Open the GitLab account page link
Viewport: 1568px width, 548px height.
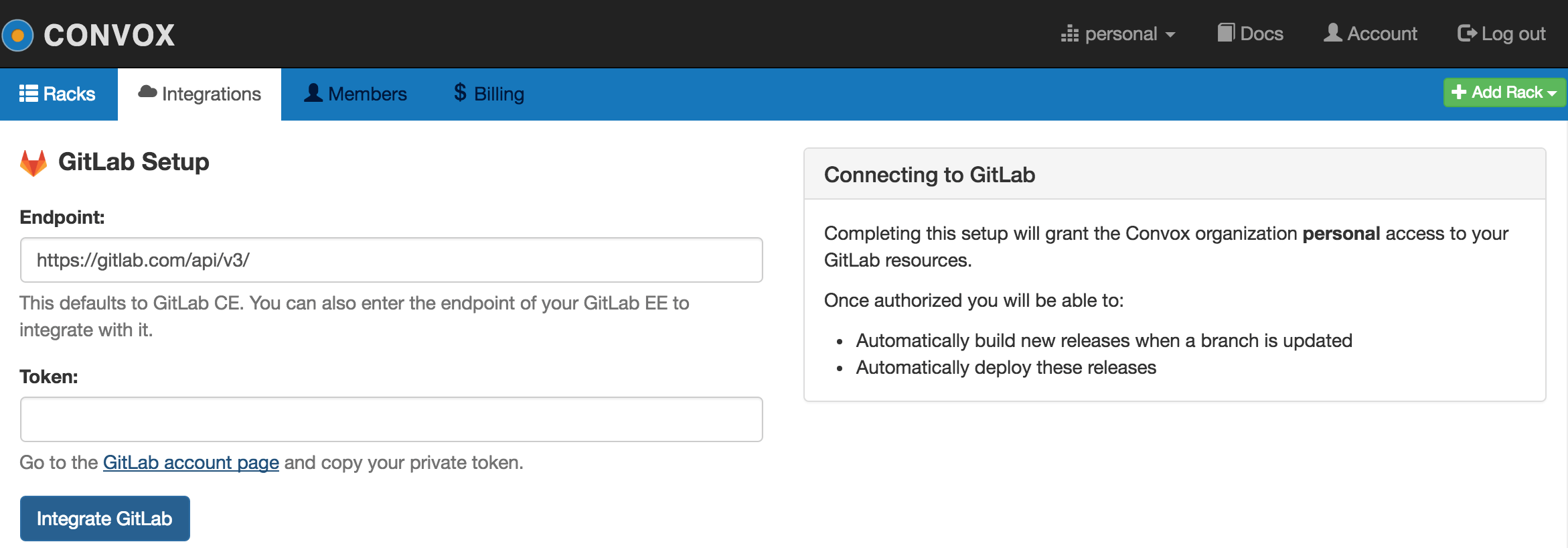coord(191,462)
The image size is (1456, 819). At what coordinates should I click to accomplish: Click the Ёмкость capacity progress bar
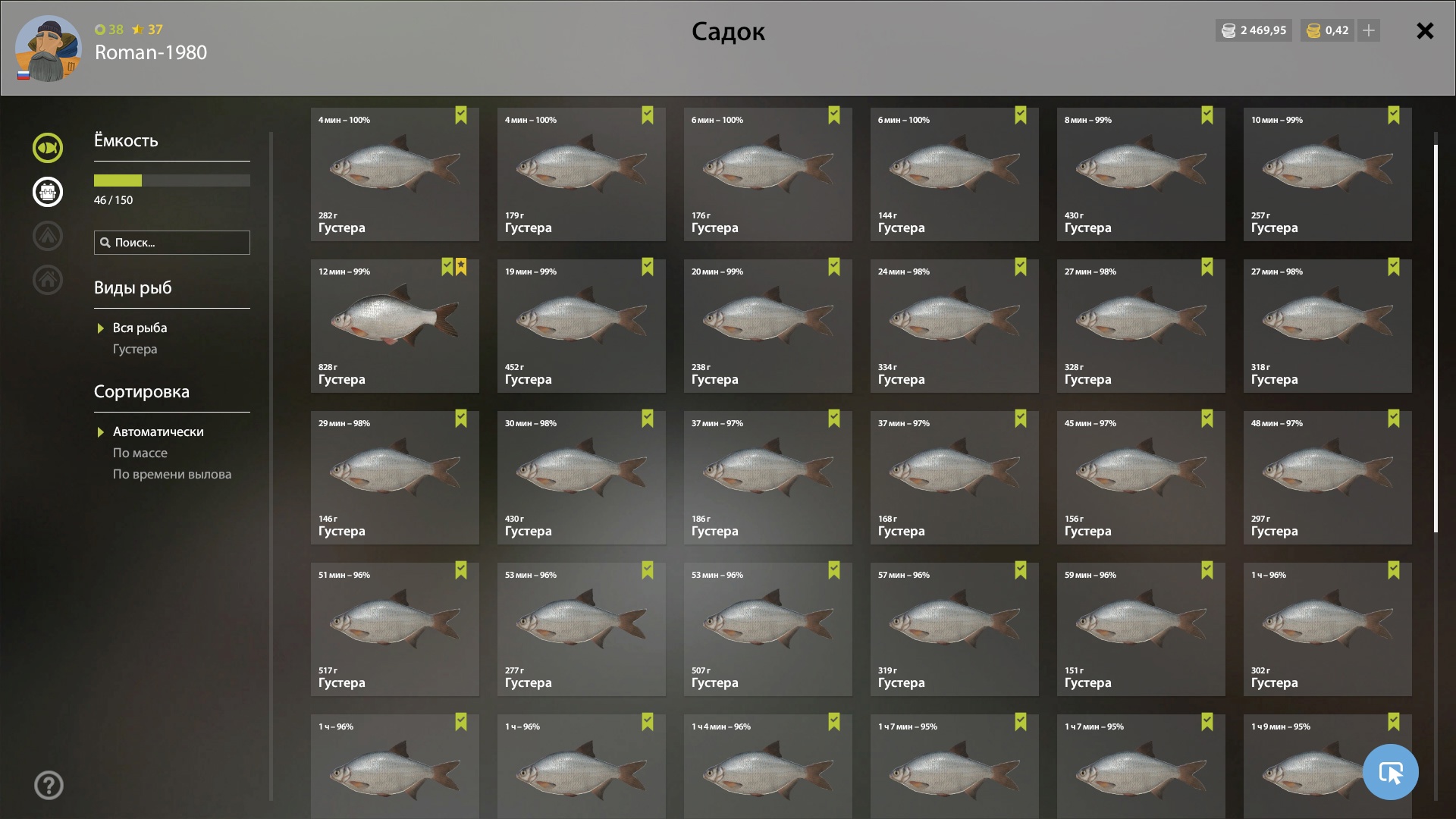point(172,180)
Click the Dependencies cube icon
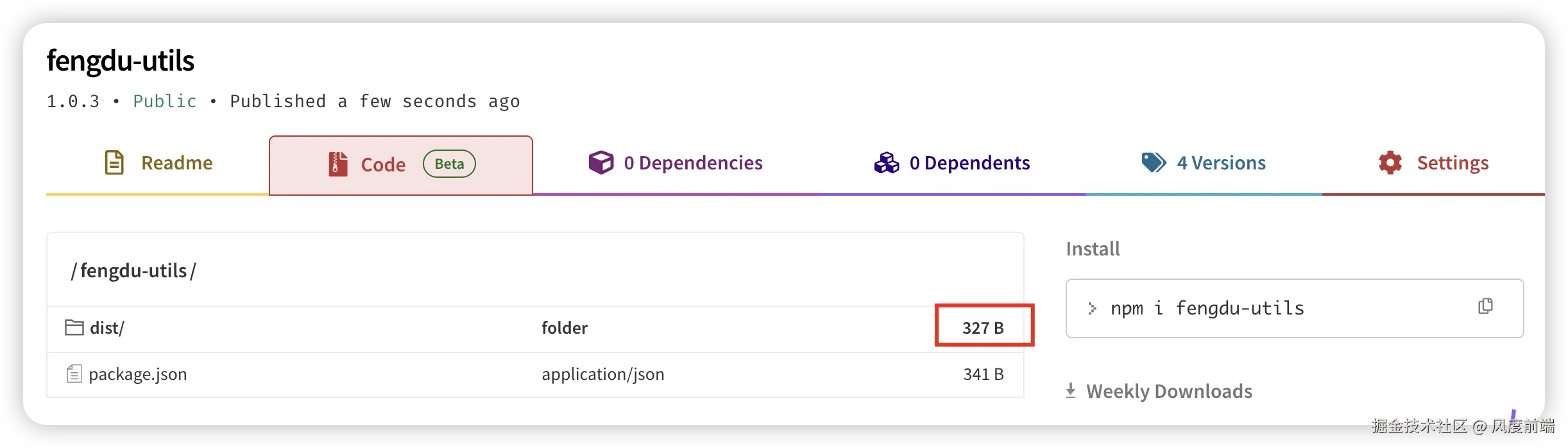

--- Your assignment ---
Output the entries verbatim but drop the images.

--- Solution to this problem ---
Open the GitLab account page link
Viewport: 1568px width, 548px height.
coord(191,462)
The image size is (1456, 819). At what coordinates should I click to accomplish: Click the Ёмкость capacity progress bar
point(172,180)
Click the Dependencies cube icon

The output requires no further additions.